◆ Document extract:
I want your prayers and faith that I may have the instruction of Almighty God and the gift of the Holy Ghost, so that I may set forth things that are true and which can be easily comprehended by you, and that the testimony may carry conviction to your hearts and minds of the truth of what I shall say. Pray that the Lord may strengthen my lungs, stay the winds, and let the prayers of the Saints to heaven appear, that they may enter into the ears of the Lord of Sabbaoth, for the effectual prayers of the righteous avail much. There is strength here, and I verily believe that your prayers will be heard.
You will notice that he does not claim that his exact words are going to be dictated by God, but he is confident that the Holy Spirit will move him, and prays for this in confidence. Note in particular the repetition of “so far as” in the first quoted sentence; in the second instance, he states as his intention that the extent to which he speaks is the same as the extent to which the Holy Spirit moves him. At the very least, Smith is vouching for the sermon on his personal testimony, and later in the sermon he will assert his testimony directly in favor of several of his teachings. But that is just the beginning; only a few sentences later, Smith makes the single most biblical statement in the entire sermon:
My first object is to find out the character of the only wise and true God, and what kind of a being he is; and if I am so fortunate as to be the man to comprehend God, and explain or convey the principles to your hearts, so that the Spirit seals them upon you, then let every man and woman henceforth sit in silence, put their hands on their mouths, and never lift their hands or voices, or say anything against the man of God or the servants of God again. But if I fail to do it, it becomes my duty to renounce all further pretensions to revelations and inspirations, or to be a prophet; and I should be like the rest of the world – a false teacher, be hailed as a friend, and no man would seek my life. But if all religious teachers were honest enough to renounce their pretensions to godliness when their ignorance of the knowledge of God is made manifest, they will all be as badly off as I am, at any rate; and you might as well take the lives of other false teachers as that of mine, if I am false. If any man is authorized to take away my life because he thinks and says I am a false teacher, then, upon the same principle, we should be justified in taking away the life of every false teacher, and where would be the end of blood? And who would not be the sufferer?
If Smith is not claiming to speak as a prophet, but only as a private person, why would he tell us that his credibility as a prophet stands or falls on what he is going to say about the divine nature? Why does he come out agreeing with me rather than with you?
 
I’m sorry that you have such a low opinion of your church to make the leap from torches to Catholicism. That saddens me, Soren. The fact is that even your Spanish Inquisition saved more people from being burned to death by secular authorities, than it ever condemned. Brother Alonzo Salazar y Frias (cruelly libeled as “the witches’ advocate”) is a great hero of mine, and brought then-unprecedented standards of rationality into the trial process.

◆ Written tasks:
1 > Summarize the passage on Smith's sermon in three sentences.
2 > Answer these questions on the passage about Smith's sermon:
(a) What part of his body does Smith ask the Lord to strengthen?
(b) What does Smith say his first object is?
(c) Whom does the writer of the last paragraph call a great hero?

◆ Stored data:
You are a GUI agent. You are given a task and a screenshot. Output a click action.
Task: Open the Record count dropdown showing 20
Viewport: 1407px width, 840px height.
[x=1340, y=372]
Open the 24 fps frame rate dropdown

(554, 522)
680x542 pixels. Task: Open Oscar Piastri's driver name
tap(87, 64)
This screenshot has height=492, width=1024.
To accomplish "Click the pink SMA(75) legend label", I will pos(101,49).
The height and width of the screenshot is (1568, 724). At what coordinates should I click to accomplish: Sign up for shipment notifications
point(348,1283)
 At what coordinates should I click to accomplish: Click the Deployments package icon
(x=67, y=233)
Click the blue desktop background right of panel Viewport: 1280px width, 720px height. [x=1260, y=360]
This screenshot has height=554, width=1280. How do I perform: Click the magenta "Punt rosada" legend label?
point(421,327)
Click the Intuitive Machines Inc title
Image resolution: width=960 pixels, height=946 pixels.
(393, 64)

◆ Task responses:
1 > Smith asks his listeners to pray that he may have the gift of the Holy Ghost and set forth true things, then says that if he fails to comprehend God and convey those principles, he should renounce all pretensions to being a prophet. The commentator holds that Smith is vouching for the sermon on his personal testimony and asks why, if he spoke only as a private person, he would stake his credibility as a prophet on what he says about the divine nature. A final comment defends the Spanish Inquisition, saying it saved more people from being burned to death by secular authorities than it ever condemned.

2 >
(a) His lungs.
(b) To find out the character of the only wise and true God, and what kind of a being he is.
(c) Brother Alonzo Salazar y Frias.